Troika – a ternary hash function
Troika is a cryptographic hash function operating on ternary messages for the use in IOTA’s distributed ledger technology designed by CYBERCRYPT. This page gives an overview of the design of Troika and provides material such as the reference document and implementation.
The main features of Troika are:
- Permutation designed for ternary platforms
- Sponge-based construction
- Output length of 243 trits
- Security level of 243 trits for (second) preimages, 243/2 trits for collisions
Be sure to check out the Troika cryptoanalysis competition sponsored by the IOTA Foundation. A total of 200.000 EUR in prizes are awarded for breaking reduced-round variants of Troika – the Troika cryptanalysis competition has now ended.
Troika follows the sponge construction using a state of 729 trits with a rate r of 243 trits and capacity c of 486 trits.
Figure: Overview of Troika’s sponge construction.
A 729-trit permutation f is used to update the state using 24 rounds. The state is organized as a 9x3x27 cuboid of trits.
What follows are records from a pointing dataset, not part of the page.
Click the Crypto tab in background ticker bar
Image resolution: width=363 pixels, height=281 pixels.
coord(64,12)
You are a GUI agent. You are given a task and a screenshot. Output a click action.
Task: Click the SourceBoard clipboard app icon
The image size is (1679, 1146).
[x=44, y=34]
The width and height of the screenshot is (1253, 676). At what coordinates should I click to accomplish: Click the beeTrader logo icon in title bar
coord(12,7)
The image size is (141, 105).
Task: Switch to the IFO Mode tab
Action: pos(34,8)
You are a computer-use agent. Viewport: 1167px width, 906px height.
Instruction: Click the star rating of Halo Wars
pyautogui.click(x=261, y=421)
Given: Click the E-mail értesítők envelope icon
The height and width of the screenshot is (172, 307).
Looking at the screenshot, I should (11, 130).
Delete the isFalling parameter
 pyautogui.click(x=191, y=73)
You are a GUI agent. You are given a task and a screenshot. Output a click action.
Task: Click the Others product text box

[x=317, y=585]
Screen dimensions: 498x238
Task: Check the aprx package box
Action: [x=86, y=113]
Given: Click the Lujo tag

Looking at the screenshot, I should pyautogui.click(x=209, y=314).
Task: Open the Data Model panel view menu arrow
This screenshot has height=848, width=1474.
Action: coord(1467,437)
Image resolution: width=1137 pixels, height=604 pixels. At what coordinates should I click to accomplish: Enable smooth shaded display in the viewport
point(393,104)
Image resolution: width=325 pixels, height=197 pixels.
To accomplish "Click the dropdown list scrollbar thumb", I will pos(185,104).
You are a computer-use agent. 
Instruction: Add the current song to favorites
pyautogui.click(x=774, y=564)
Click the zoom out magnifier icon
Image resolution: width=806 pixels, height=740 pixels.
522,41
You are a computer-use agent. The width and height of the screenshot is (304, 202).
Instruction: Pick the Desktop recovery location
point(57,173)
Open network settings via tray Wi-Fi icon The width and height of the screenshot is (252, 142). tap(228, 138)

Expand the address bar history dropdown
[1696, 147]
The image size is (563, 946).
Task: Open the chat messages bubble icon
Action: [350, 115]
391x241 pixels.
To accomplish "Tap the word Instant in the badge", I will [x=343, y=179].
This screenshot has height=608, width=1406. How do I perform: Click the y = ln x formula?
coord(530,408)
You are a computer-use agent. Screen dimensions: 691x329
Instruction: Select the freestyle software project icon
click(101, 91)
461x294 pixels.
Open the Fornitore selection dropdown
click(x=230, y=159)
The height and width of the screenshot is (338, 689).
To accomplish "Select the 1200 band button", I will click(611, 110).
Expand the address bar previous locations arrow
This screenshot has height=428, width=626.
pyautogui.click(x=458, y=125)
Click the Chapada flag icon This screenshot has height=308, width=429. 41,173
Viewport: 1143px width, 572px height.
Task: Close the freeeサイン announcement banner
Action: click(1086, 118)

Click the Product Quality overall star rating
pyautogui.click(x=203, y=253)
For naming different parts of the state we use the same convention as introduced by Keccak (see here).
Figure: Illustration of the rate (red) and capacity (white) parts of the state of Troika.
One round of the permutation updates the state using the following operations:
- SubTrytes: Applies a 3-trit S-box on each tryte of the state.
- ShiftRows: Rotates each row of the state by a constant value.
- ShiftLanes: Rotates each lane of the state by a constant value.
- AddColumnParity: Adds to each column the parity of two adjacent columns.
- AddRoundConstant: Adds a round-dependent constant to the state.
For a more detailed description of the individual steps we refer to the reference document.
Troika has been designed to withstand all currently known cryptanalysis techniques and comes with the following security claims:
- Preimage resistance: 243 trits.
- Second-preimage resistance: 243 trits.
- Collision resistance: 121.5 trits.
The design rationale and a summary of the security analysis including differential and linear cryptanalysis, diffusion properties, meet-in-the-middle attacks, algebraic attacks and invariant attacks can be found in the reference document.